◆ SUPPLIED DATA ◆
Content starts

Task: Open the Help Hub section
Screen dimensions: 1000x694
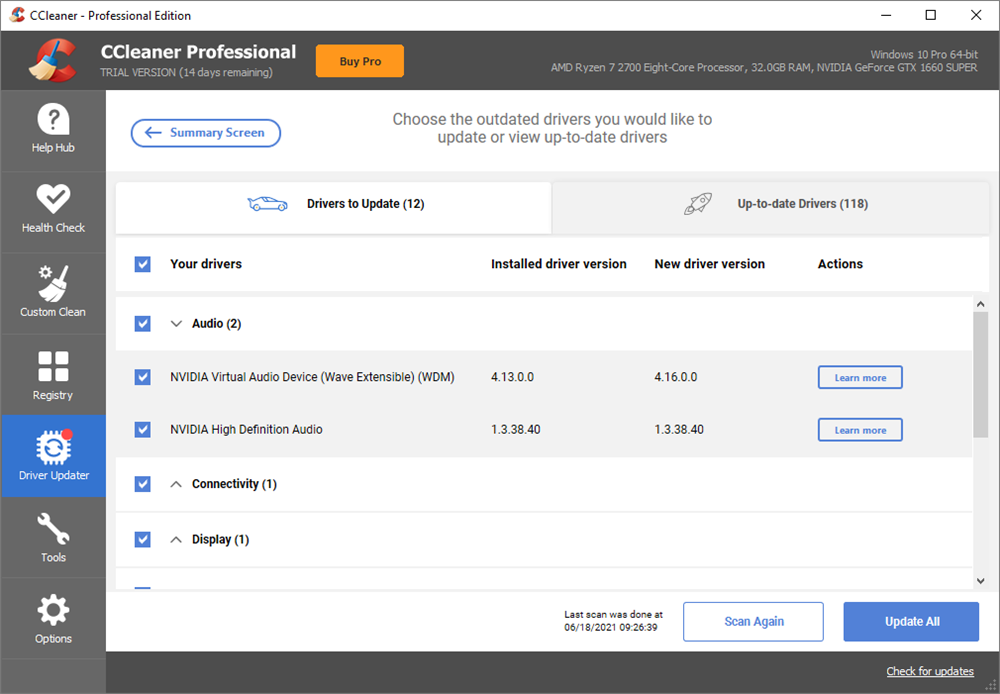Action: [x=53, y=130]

Content ends
Content starts

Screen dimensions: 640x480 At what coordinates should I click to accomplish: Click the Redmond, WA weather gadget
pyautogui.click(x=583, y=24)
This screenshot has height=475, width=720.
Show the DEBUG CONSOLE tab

Content ends

◆ BRIEF ◆
When you reach the line in the material above that holds "This screenshot has height=475, width=720.", begin reproducing lines exactly, and stop after the line that holds "Show the DEBUG CONSOLE tab".

◆ RESPONSE ◆
This screenshot has height=475, width=720.
Show the DEBUG CONSOLE tab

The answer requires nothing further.